引き込まれた勢いでバランスを崩した私の上にのしかかる様にして若菜ちゃんは、鼻息荒く迫ってきた。

「どうって、別に。一平ちゃんとは、幼稚園が一緒で、同じ町内だけど。」

私の言葉に一瞬若菜ちゃんの動きが止まった。

「幼稚園!」

突然、若菜ちゃんが、叫んだ。

「同じ町内!」

いつから、聞いていたのか、後ろの座席の由加里ちゃんが、顔を出した。

「幼馴染!」

由加里ちゃんの隣の由美ちゃんも顔を出した。

「そこまで、昔からじゃないけどね。まあ、そうともいうかな。」

嫌な話題を終わらせたくて、とりあえず、テキトーに相槌を打った。

「「「何たる甘い響き!」」」

三人の悲鳴にも似た高い声が、響いた。

もっとも、遠足の日のバスって、とにかく騒がしいから、大声でさえ、ほとんどかき消されちゃうけどね。

「大げさな。しょっぱくはないけど、甘くもないよ。」

前の座席から回ってきた袋には、柿の種の周りにチョコレートが、コーティングされている代物が、入っていた。

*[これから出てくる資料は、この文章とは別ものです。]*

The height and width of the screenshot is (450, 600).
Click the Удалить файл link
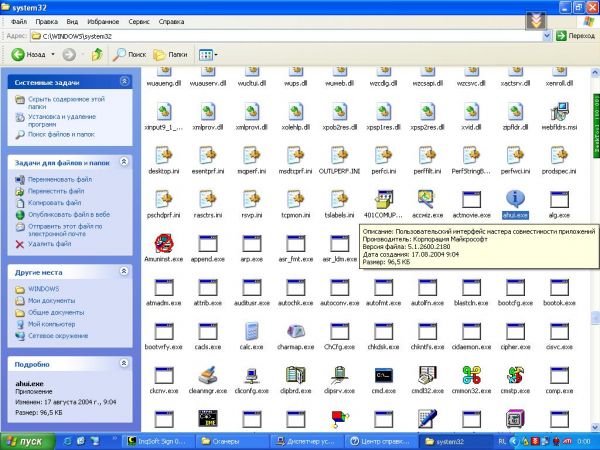tap(50, 243)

どうかなって思ったけれど、辛くて甘いのも意外といけるかも。

調子に乗って一人でポリポリ食べていると、若菜ちゃんに肩を揺すられた。

「ちょっと、花。あんた、せっかくの幸運を無駄にしてるよ。だって、あの日吉一平君だよ。頭いいし、顔いいし、野球も上手。」

「ニュートンより馬鹿で、福山よりブサイクで、ハンカチ王子より野球が下手くそな奴のどこがいいの?」

若菜ちゃんは、あからさまに呆れた顔をすると、ため息をついた。

今日で三度目。

まだ、十時前だよ。

「花ちゃんてば、うける〜。」

後ろの席からは、由美ちゃんの笑い声が聞こえる。

ふんだ。

皆して、私を馬鹿にして。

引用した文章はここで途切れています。